What is a tail recursion?

4

Nessa question I questioned about performance. One of the users responded that the compiler makes several interesting optimizations, such as inlining , loop unwinding, tail recursion, and caches.

  • How does tail recursion optimization work?
  • What does it do with my code?
asked by anonymous 16.02.2017 / 11:36

2 answers

7

I imagine you understand recurs well, when to use and your advantage over the loop .

You should also know how call stack works, and that the memory for this has a fixed size determined in start of execution, probably put by the compiler or linker .

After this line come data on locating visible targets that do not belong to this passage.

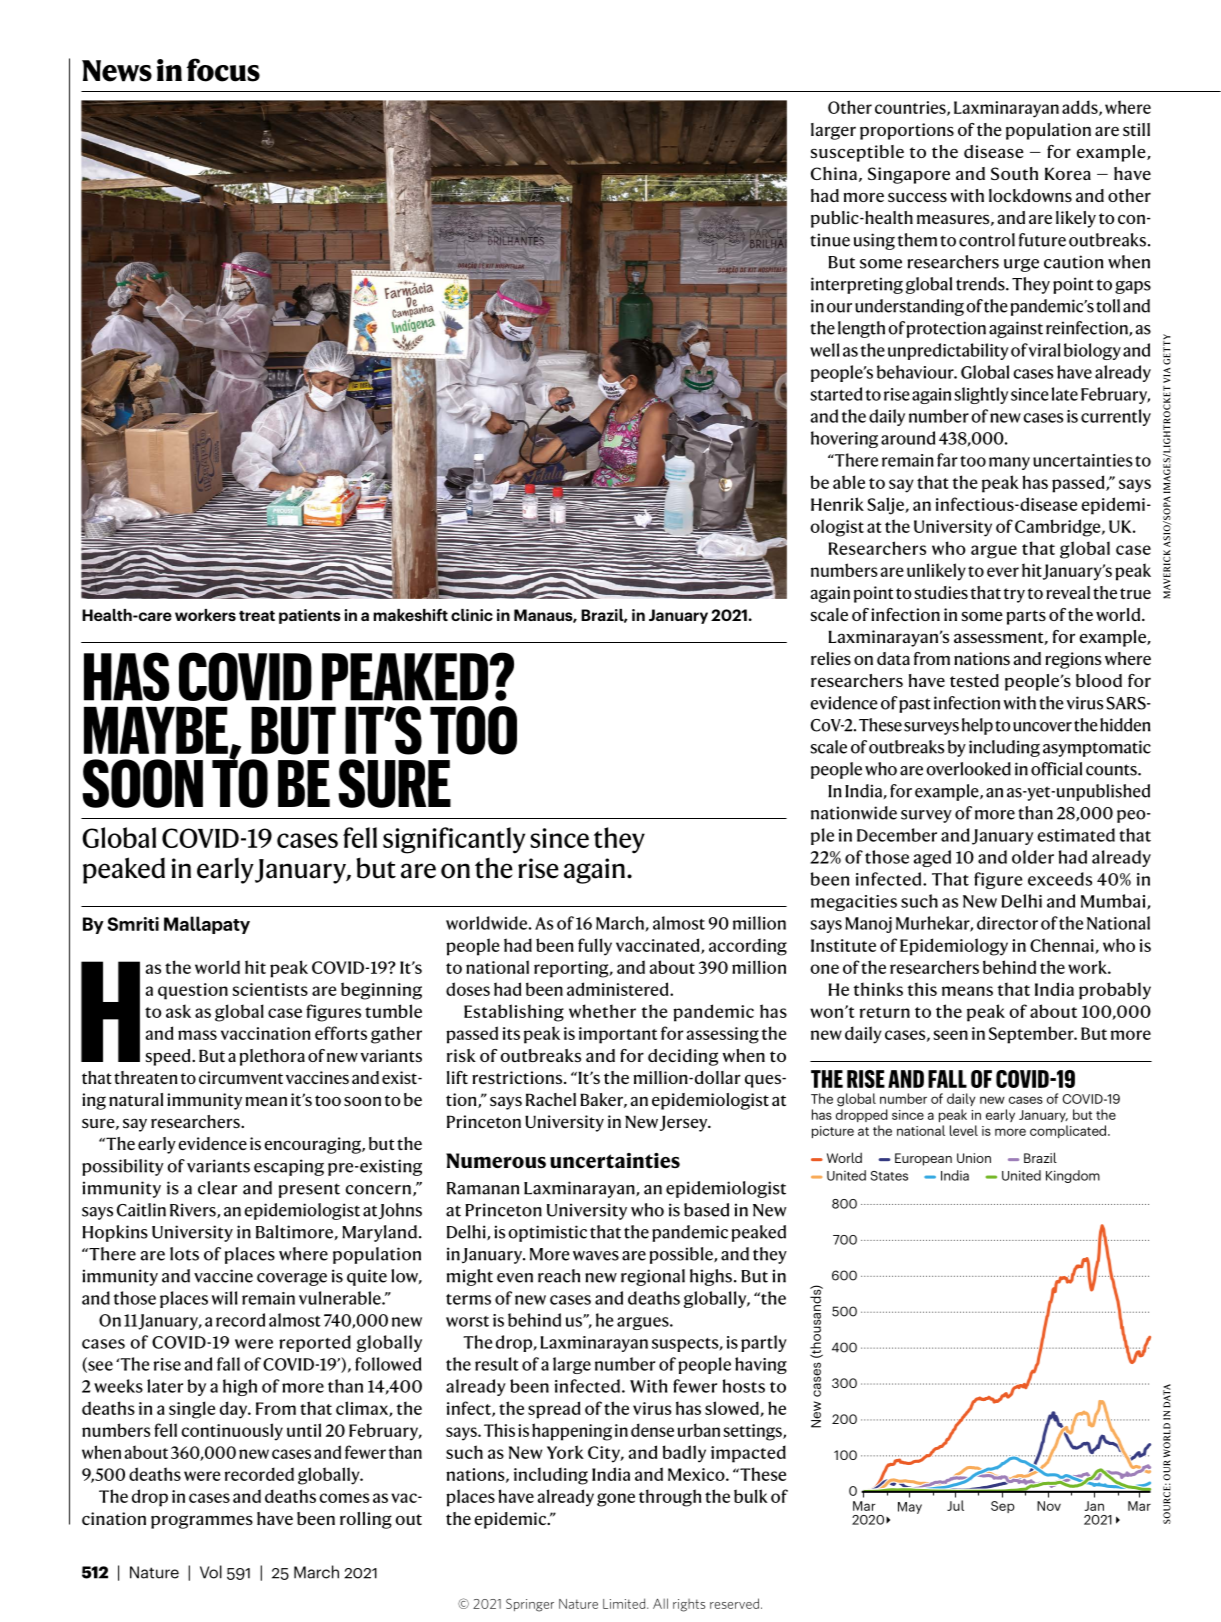 The height and width of the screenshot is (1622, 1221). Describe the element at coordinates (834, 173) in the screenshot. I see `China` at that location.
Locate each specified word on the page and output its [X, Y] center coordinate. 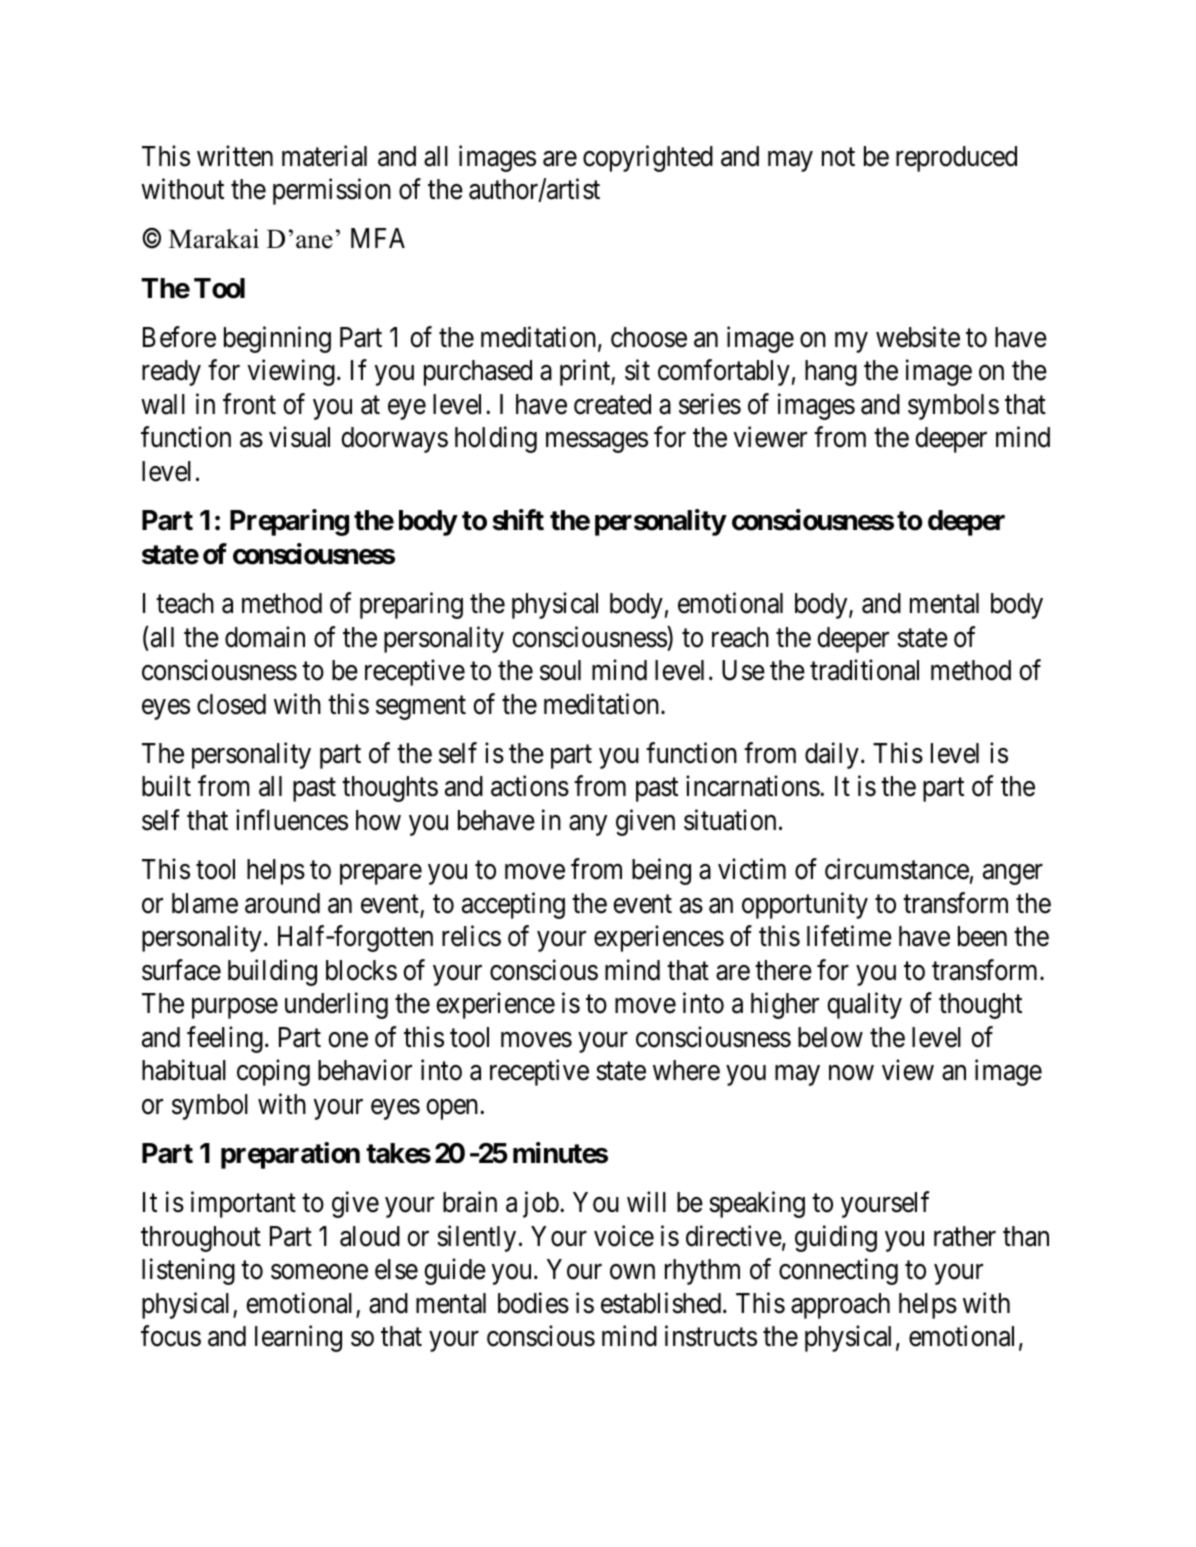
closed [231, 704]
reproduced [956, 159]
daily [832, 755]
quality [864, 1005]
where [686, 1070]
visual [299, 437]
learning [298, 1339]
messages [597, 443]
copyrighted [648, 158]
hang [831, 373]
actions [530, 786]
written [235, 156]
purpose [235, 1009]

If the code of a function calls itself, in each call it will generate a new stack frame with the space for variables, including parameters and return, of this function. This will accumulate on every call.

If you have a large number of recursive calls, you accumulate so much that the stack space is exhausted, as well as being slower to handle all of this. You can reach the millions and the stack by default is only 1MB. Allocating all this has its cost, saving registers has its cost .

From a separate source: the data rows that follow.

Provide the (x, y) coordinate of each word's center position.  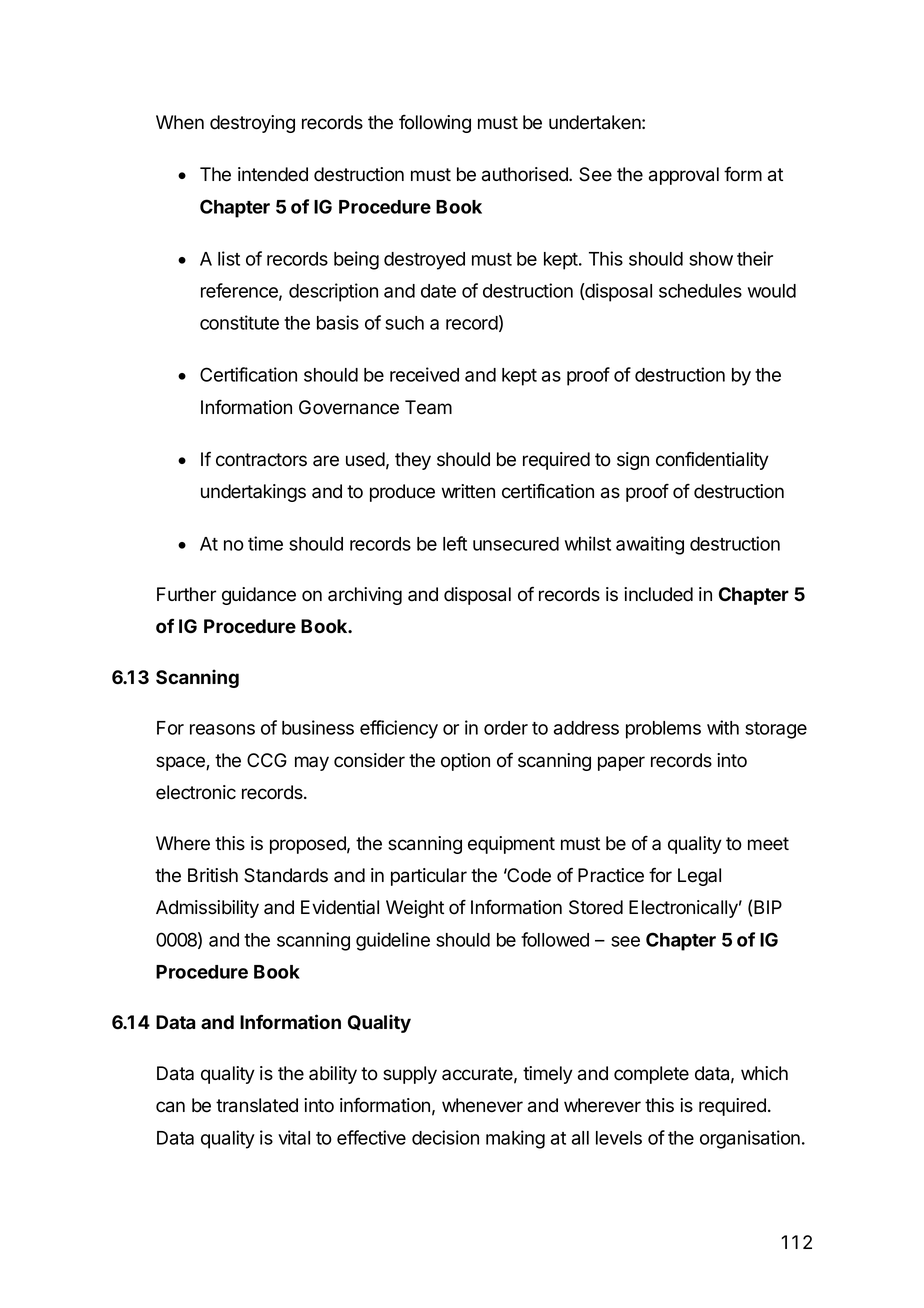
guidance (259, 596)
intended (273, 174)
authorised (526, 174)
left (455, 543)
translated (257, 1105)
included (658, 594)
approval (684, 176)
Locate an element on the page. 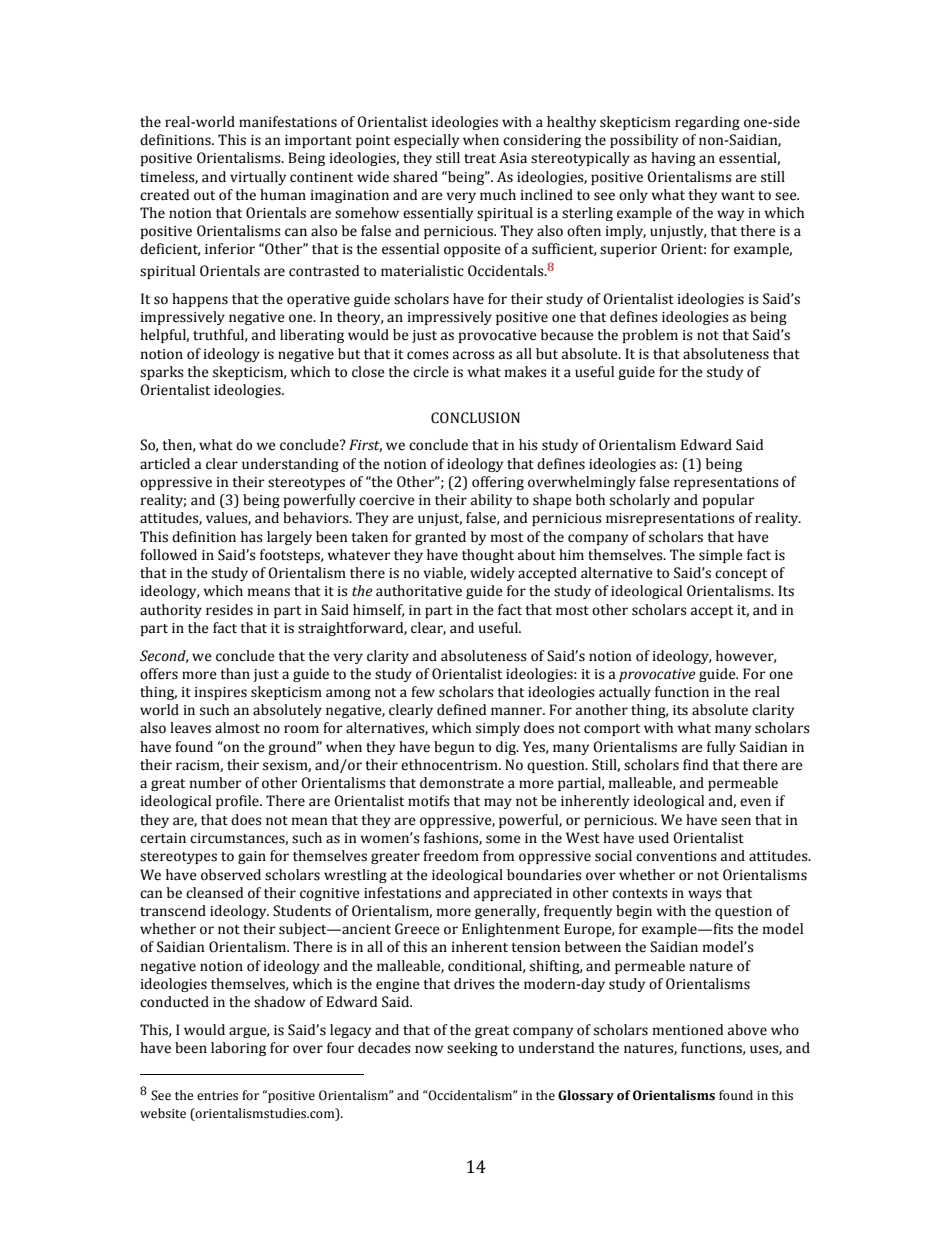  has is located at coordinates (252, 537).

The compiler can identify this situation and transform the recursion into something that resembles a loop, so the return that ends up being calculated and used as a parameter becomes a local variable in a unique frame being manipulated in each iteration.

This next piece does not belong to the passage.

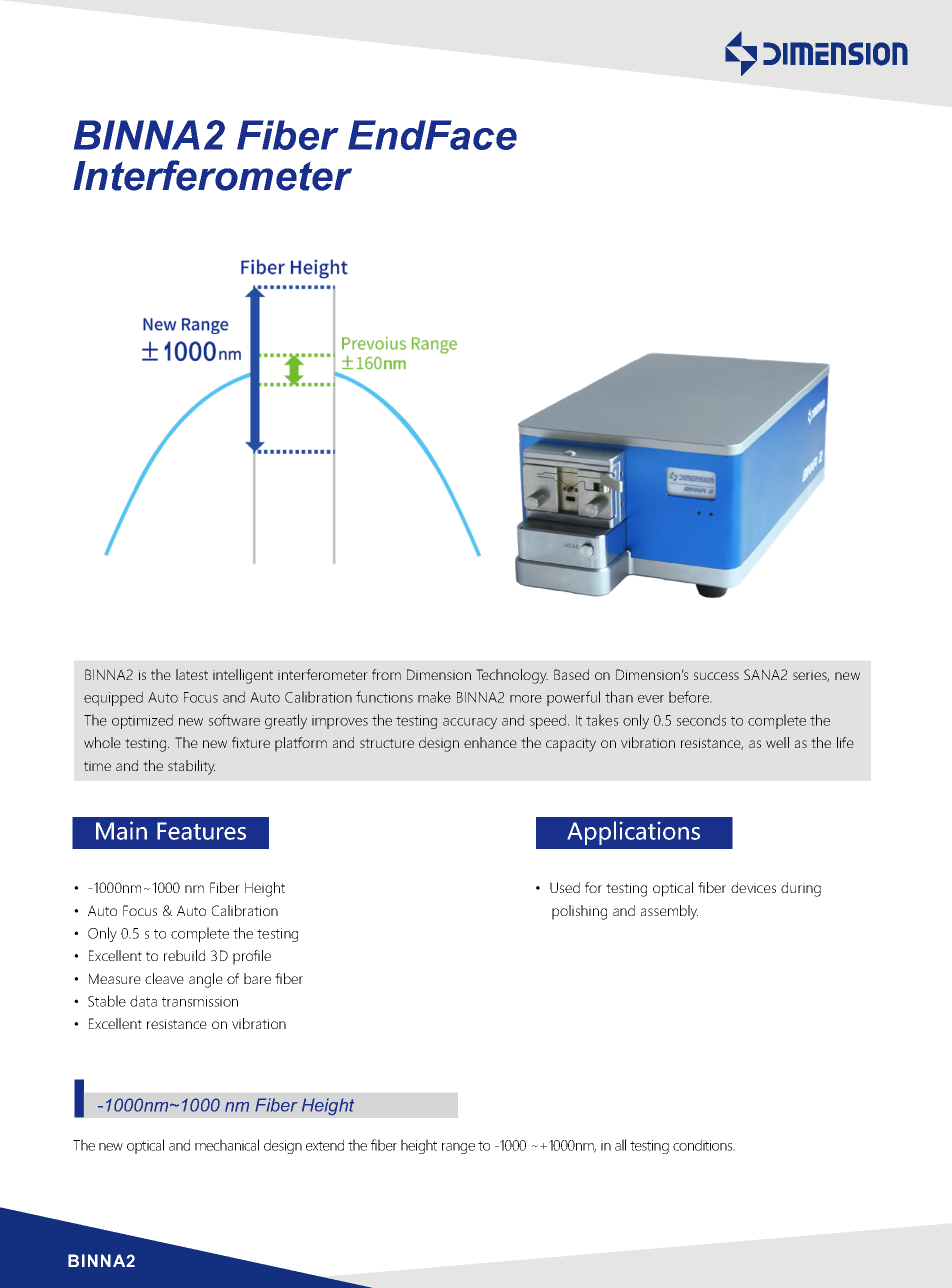 Image resolution: width=952 pixels, height=1288 pixels. What do you see at coordinates (716, 676) in the screenshot?
I see `success` at bounding box center [716, 676].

This optimization is only possible if the function call is the last statement itself.

There are some compilers, usually in functional languages that do a deeper analysis and are able to optimize even more complicated cases where the call is not the last, rewriting the entire code. This is important because such languages are often unrelated and may become unfeasible to use some recursions.

Example of a answer in the SO :

unsigned fac(unsigned n) {
    return fac_tailrec(1, n);
}
unsigned fac_tailrec(unsigned acc, unsigned n) {
    if (n < 2) return acc;
    return fac_tailrec(n * acc, n - 1);
}

Transform into something like this:

unsigned fac_tailrec(unsigned acc, unsigned n) {
TOP:
    if (n < 2) return acc;
    acc = n * acc;
    n = n - 1;
    goto TOP;
}

What linearized is:

unsigned fac(unsigned n) {
    unsigned acc = 1;
TOP:
    if (n < 2) return acc;
    acc = n * acc;
    n = n - 1;
    goto TOP;
}

Which in practice is the same as:

unsigned fac(unsigned n) {
    unsigned acc = 1;
    for (; n > 1; --n)
        acc *= n;
    return acc;
}

I placed it on GitHub for future reference.

Wikipedia article .

You can either do it manually or let the compiler do it. You can do optimizations that are difficult for the compiler.

    
17.02.2017 / 04:42
5

Tail recursion is a recursion technique that uses less memory during the stacking process, making it faster than ordinary recursion.

In a common recursion , for each recursive call, you have to save the position of the code where the call was made to continue from there once you receive the result. For example, if fibonacci (32) makes 7,049,155 recursive calls, it will also take 7,049,155 variables to store the position where the call was made.

In a tail recursion , it is not necessary to save the position where the call was made, since the call is the last operation performed by the function.

A tail recursion may spend less memory even if you use pass-through . Thus, each stacked recursive function does not create a memory space for n and partial parameters, but only updates these two variables without making copies of them.